[[ DATA EXTRACTS open ]]

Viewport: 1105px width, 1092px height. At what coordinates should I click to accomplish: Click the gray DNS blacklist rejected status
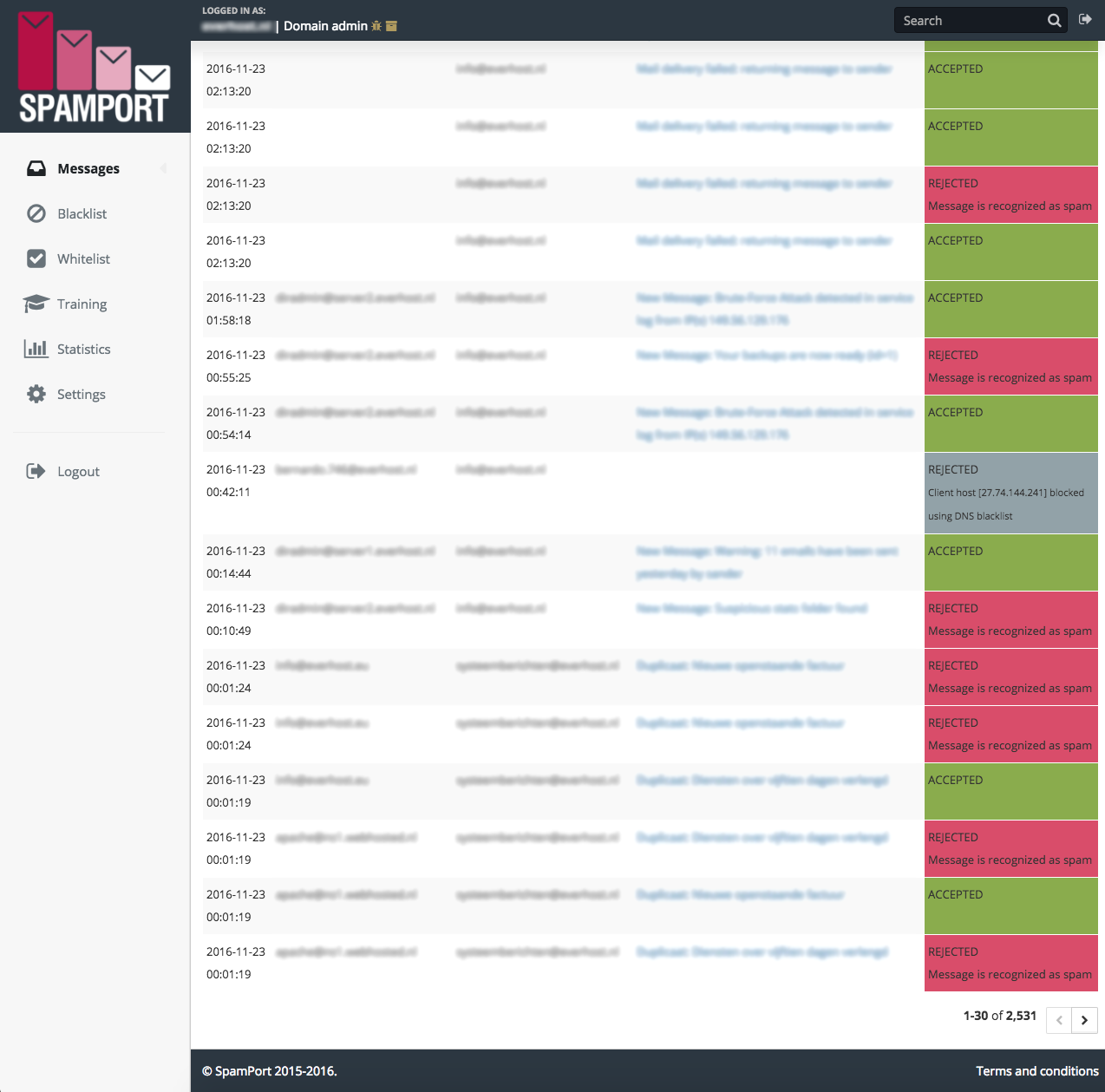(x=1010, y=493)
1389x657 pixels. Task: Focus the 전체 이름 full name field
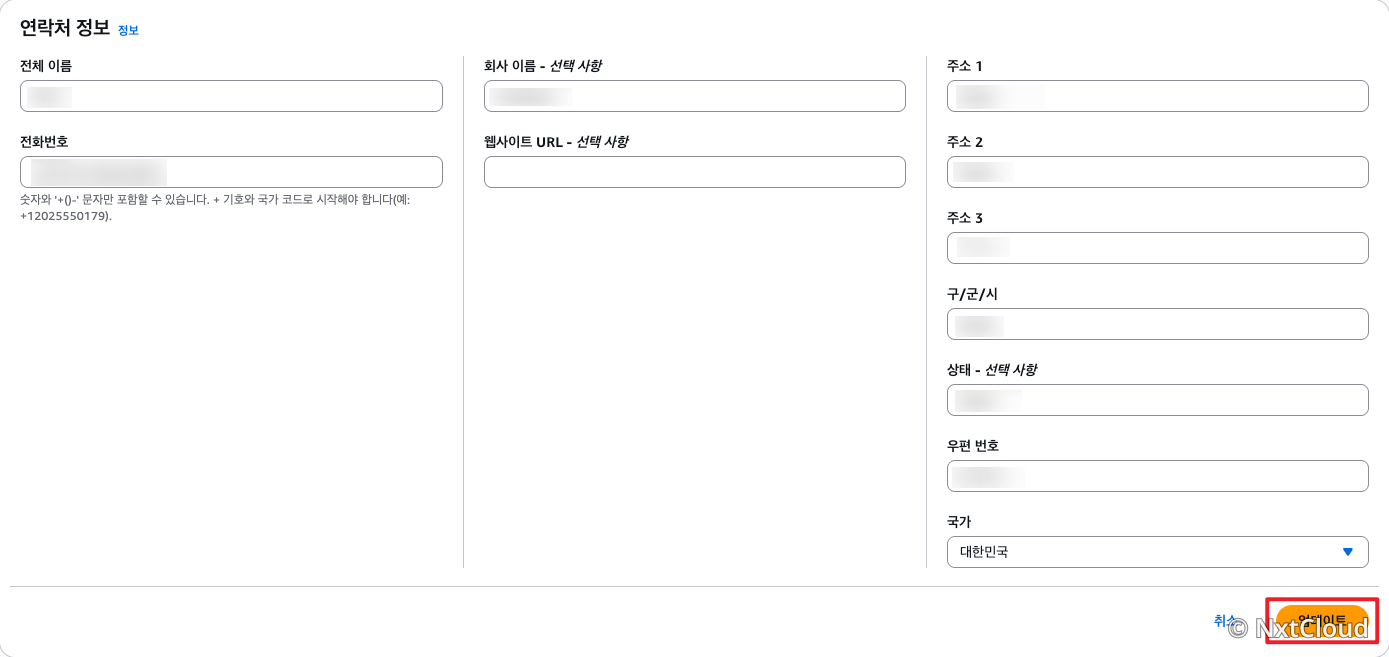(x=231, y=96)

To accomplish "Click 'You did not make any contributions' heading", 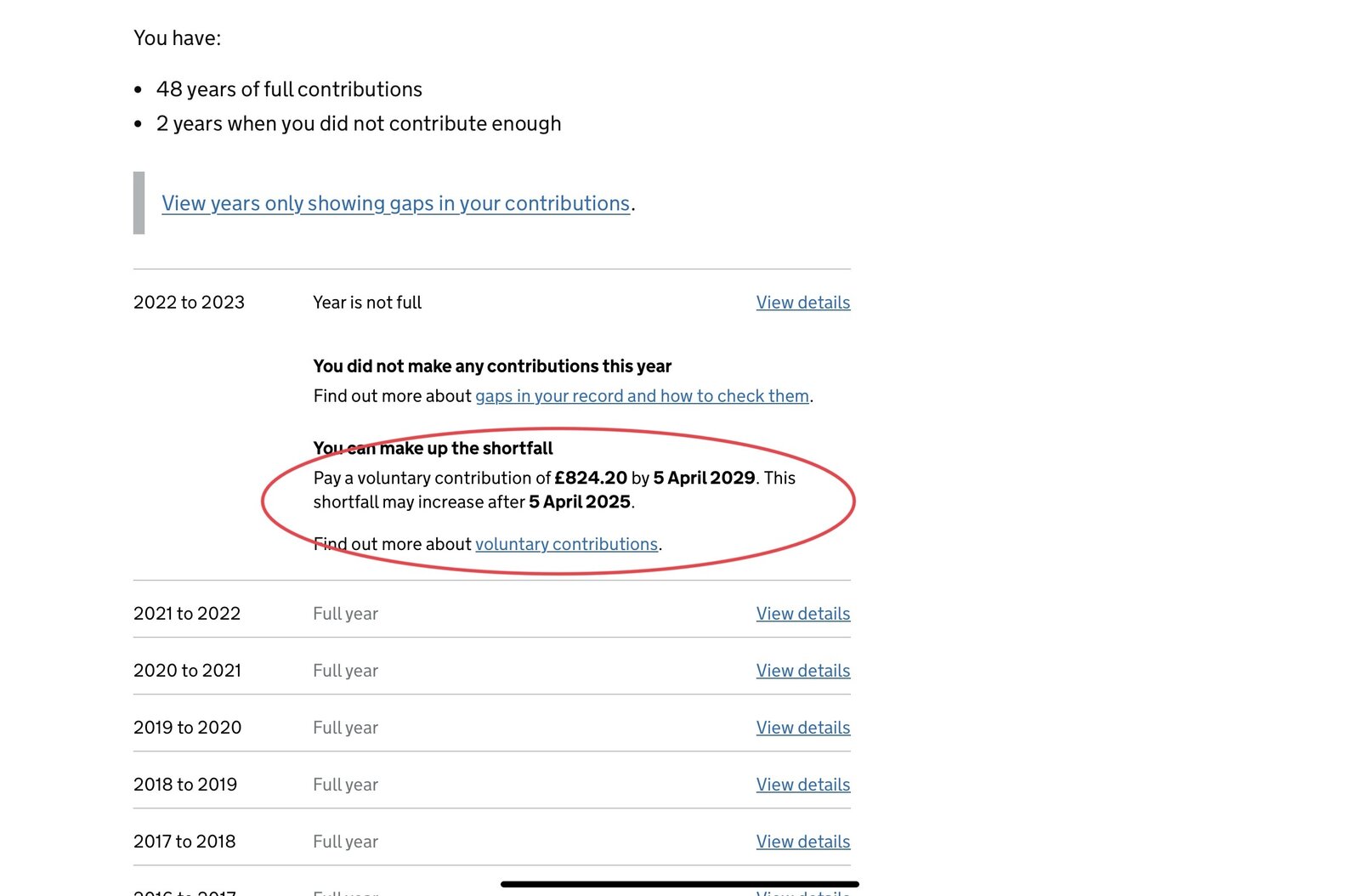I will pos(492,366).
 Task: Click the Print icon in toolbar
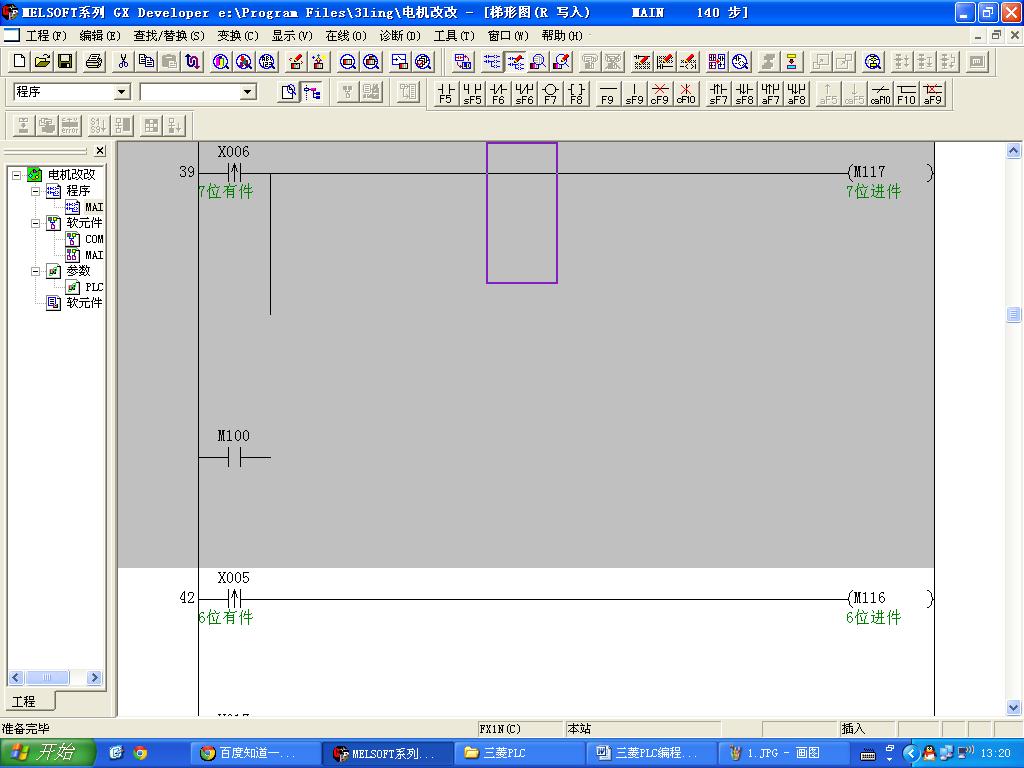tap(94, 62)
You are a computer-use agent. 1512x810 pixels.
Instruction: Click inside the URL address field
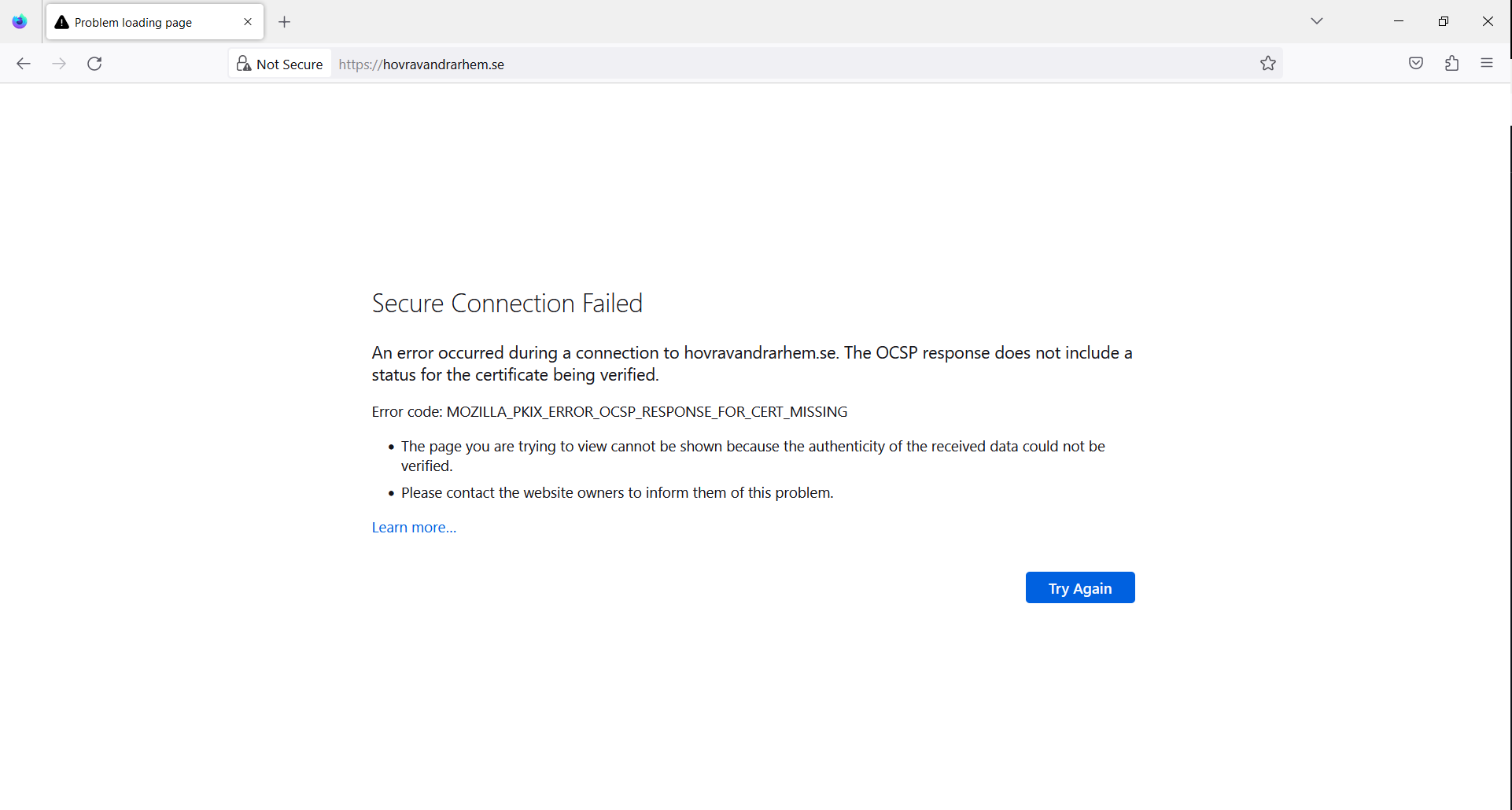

[[ DATA EXTRACTS closed ]]

(EXERCISE DETAILS):
Only the lines from the line with "Task: Click the Print icon in toolbar" through the end of the records belong in your copy. Repeat them exactly, without pictures.

(EXERCISE RESULT):
 Task: Click the Print icon in toolbar
tap(94, 62)
You are a computer-use agent. 1512x810 pixels.
Instruction: Click inside the URL address field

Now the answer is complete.